Child abuse scandal whistleblower offers online safety advice
Sara Rowbotham, who exposed the Rochdale child abuse scandal, has worked with tech social enterprise Reason Digital to develop a set of guidelines to help parents keep their children safe online.
The former sexual health worker who exposed the Rochdale child abuse scandal has issued a warning to parents about posting pictures of their children on social media.
Sara Rowbotham says that parents need to take a moment before posting to check privacy settings and also consider their child’s feelings about the images being posted.
The warning has been issued as part of a wide set of guidelines for parents to keep children safe in the digital age.
Also involved in drafting the guidelines is Matt Howarth, Co-Founder of charity specialist tech social enterprise Reason Digital, which is working with Rowbotham to develop an advice chatbot to help protect young people.
“Be mindful when posting pictures of your child online,” states the guidelines.
“It’s nothing to be ashamed of but take a minute to check your privacy settings so you know, and are happy with, how many people may be able to see them.
“Also consider that your child may be on social media and could potentially be unhappy that their friends have seen these personal pictures.”
Check privacy settings
Other advice for parents includes looking at privacy settings guides and walkthoughs on social media, so that they can talk confidently to their children about reducing online risks.
Applying talks about stranger danger outside the home to online communities is also advised.
Any attempt to limit screen time should also be arranged with children, as research has shown that they often know when they’ve had too much.
“If you want to implement limitations, work with your child to find out what they deem as enough and go from there – that way the child feels more empowered and in control of their own time and is less likely to hide screen time from you,” says the guidelines.
Talk openly about online behaviour
Parents should try to encourage children to talk opening about their online behavior and not react negatively, as this can lead to a child “closing down” about something that is worrying them, the guidelines add.
“Young people are growing up in a different world and parents and guardians need to be aware of the guidelines around online safety for children and young people,” said Rowbotham.
“I’d advise adults to communicate with their children and not be fazed by technology and social media, you will always know more than a child regardless of the platform.

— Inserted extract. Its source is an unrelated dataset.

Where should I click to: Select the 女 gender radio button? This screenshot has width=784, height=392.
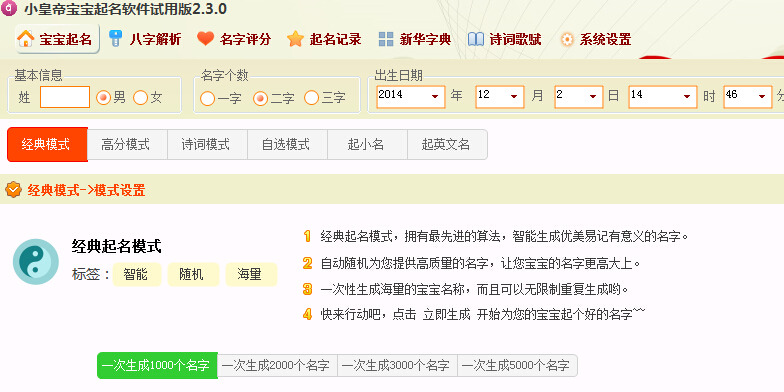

Perpetrators might be using different tools, but the themes of power and manipulation still apply, and children need to use common sense and make good judgements.”
Haworth added: “Social media is such a broad topic, there are so many positives to life in the online community, but like real life, you need to be as streetwise.
“In the last 10 to 15 years parents have had to apply a new way of thinking, as eight and nine year-olds now have mobile phones. Sit down with your child and inspire them to trust their instincts and discuss what they’re posting, reading and how they should respond to any unwanted attention.”